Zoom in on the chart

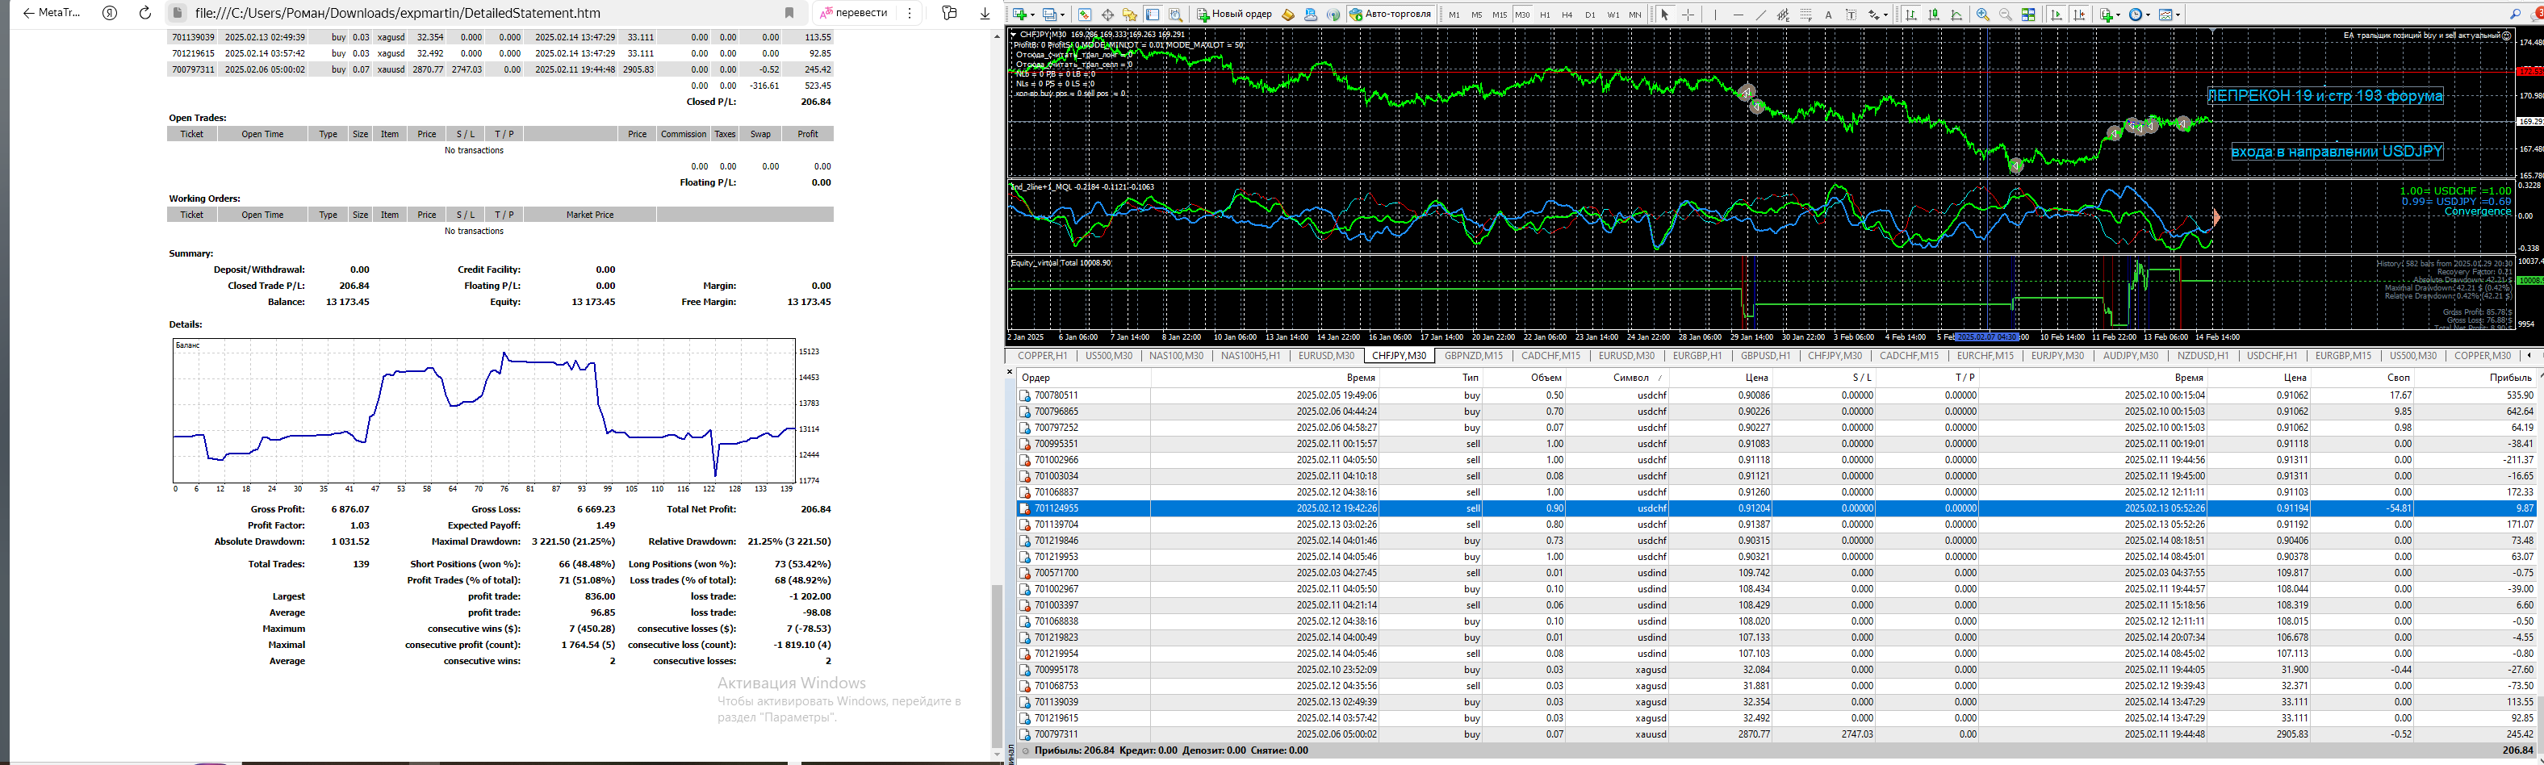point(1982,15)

****************************************

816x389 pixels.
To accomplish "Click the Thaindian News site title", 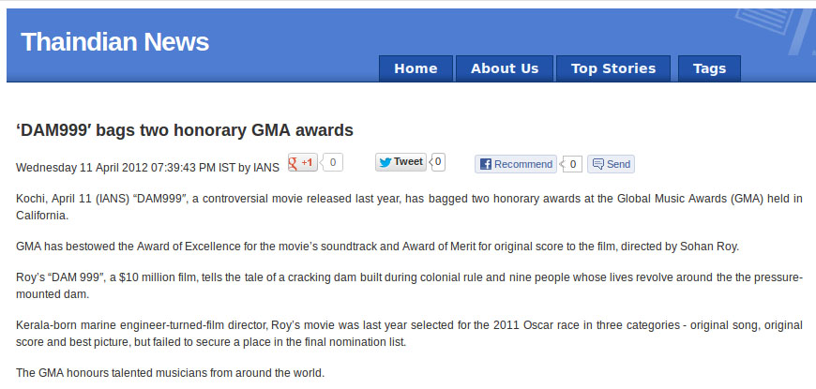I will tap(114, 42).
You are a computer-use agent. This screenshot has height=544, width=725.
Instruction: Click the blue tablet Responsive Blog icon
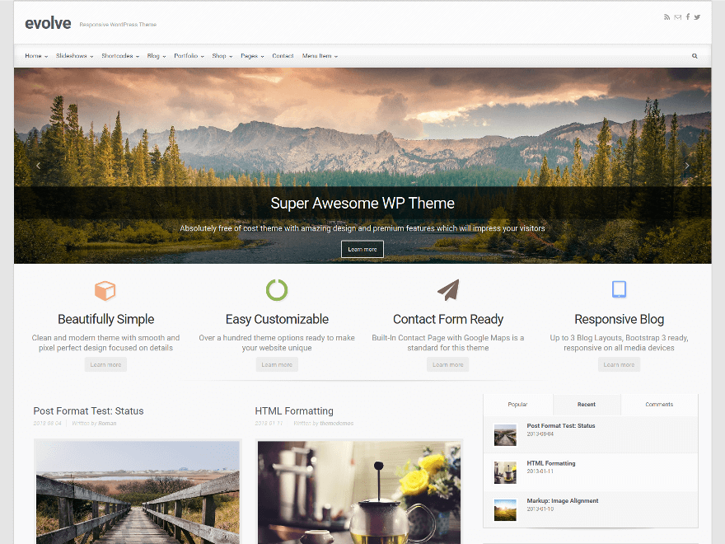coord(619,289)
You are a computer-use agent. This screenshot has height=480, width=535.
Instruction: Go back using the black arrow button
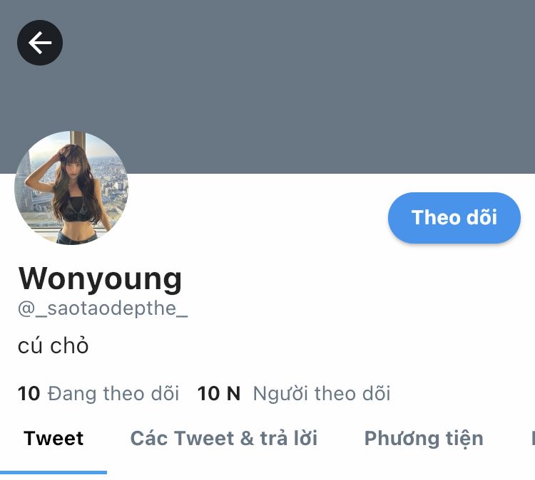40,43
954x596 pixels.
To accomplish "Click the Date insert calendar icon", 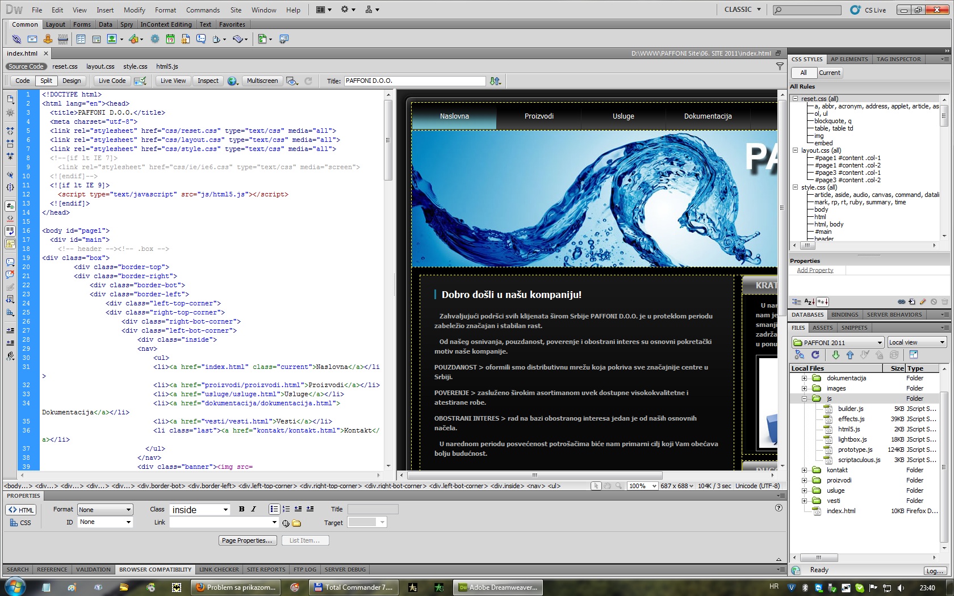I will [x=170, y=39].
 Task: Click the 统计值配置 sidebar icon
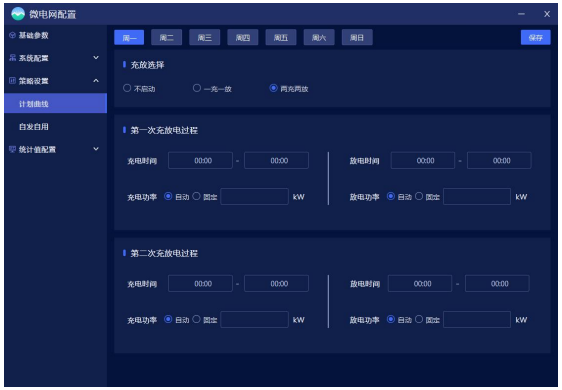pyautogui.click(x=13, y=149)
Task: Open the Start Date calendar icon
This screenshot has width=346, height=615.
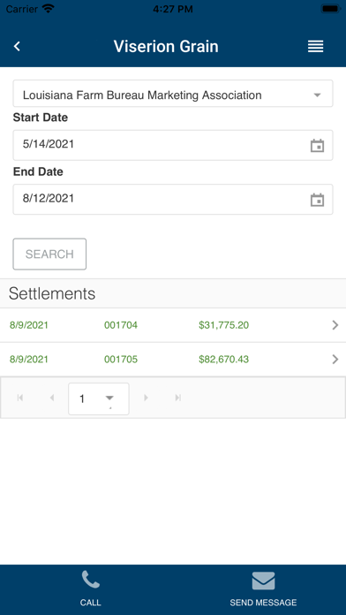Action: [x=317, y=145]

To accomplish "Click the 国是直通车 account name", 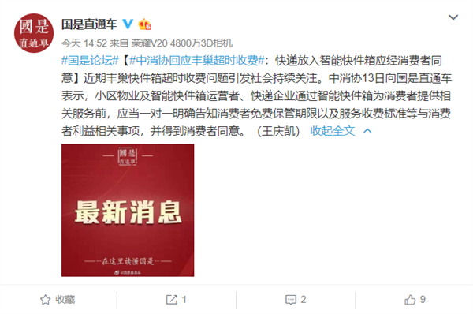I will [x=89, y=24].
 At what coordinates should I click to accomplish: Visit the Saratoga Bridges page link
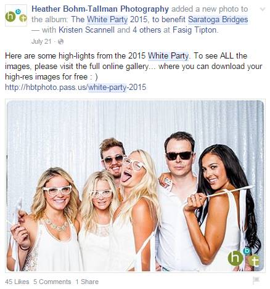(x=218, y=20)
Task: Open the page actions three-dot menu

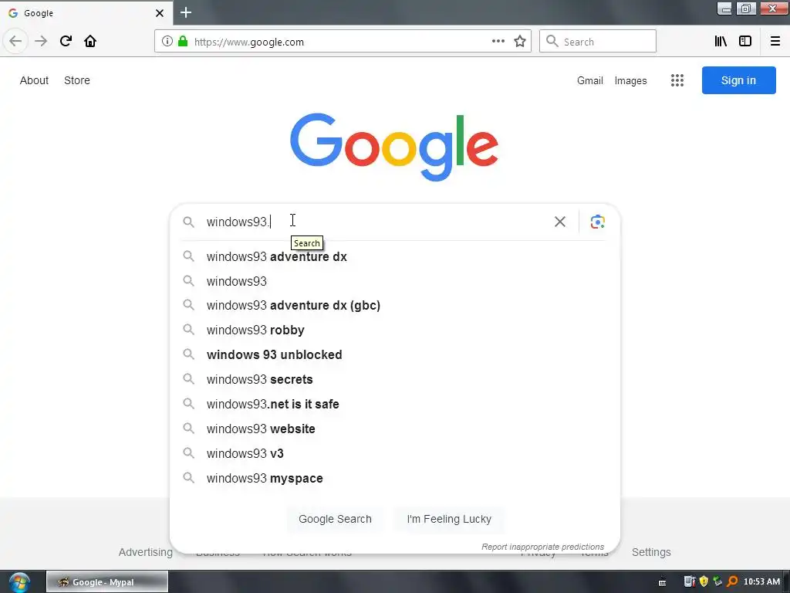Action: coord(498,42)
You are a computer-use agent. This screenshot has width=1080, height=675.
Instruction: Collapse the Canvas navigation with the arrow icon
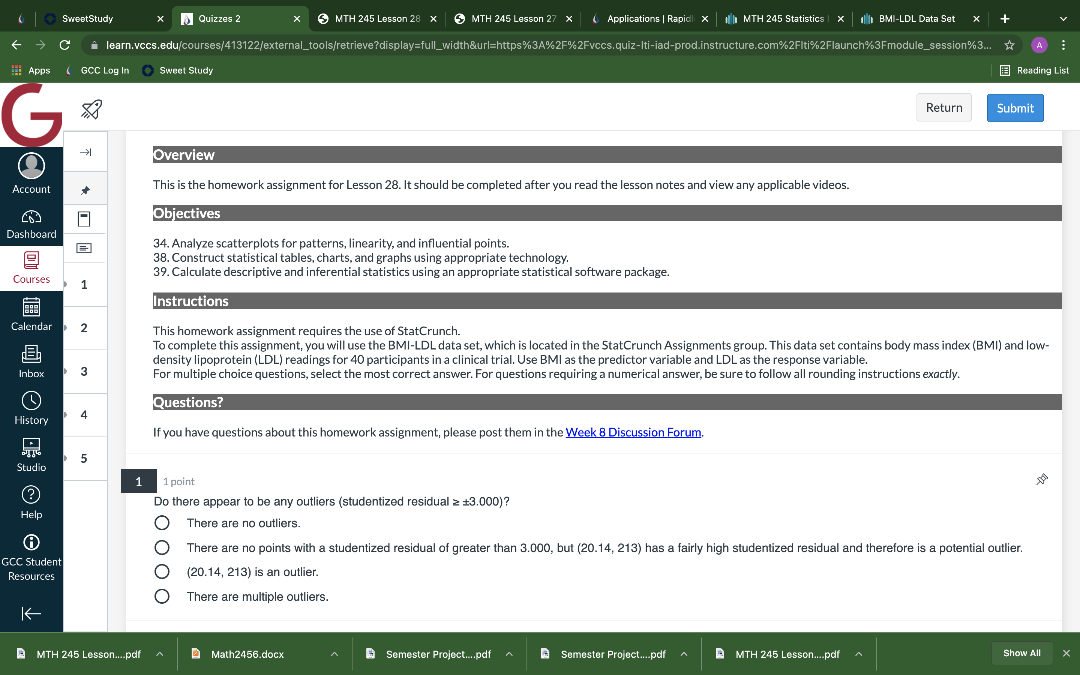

****************************************

TASK PROMPT
Your answer should be the lines above from the one containing "has width=1080, height=675." through the one containing "Instruction: Collapse the", copied exactly and with both ends kept.

RESULT OF THE EXERCISE
You are a computer-use agent. This screenshot has width=1080, height=675.
Instruction: Collapse the Canvas navigation with the arrow icon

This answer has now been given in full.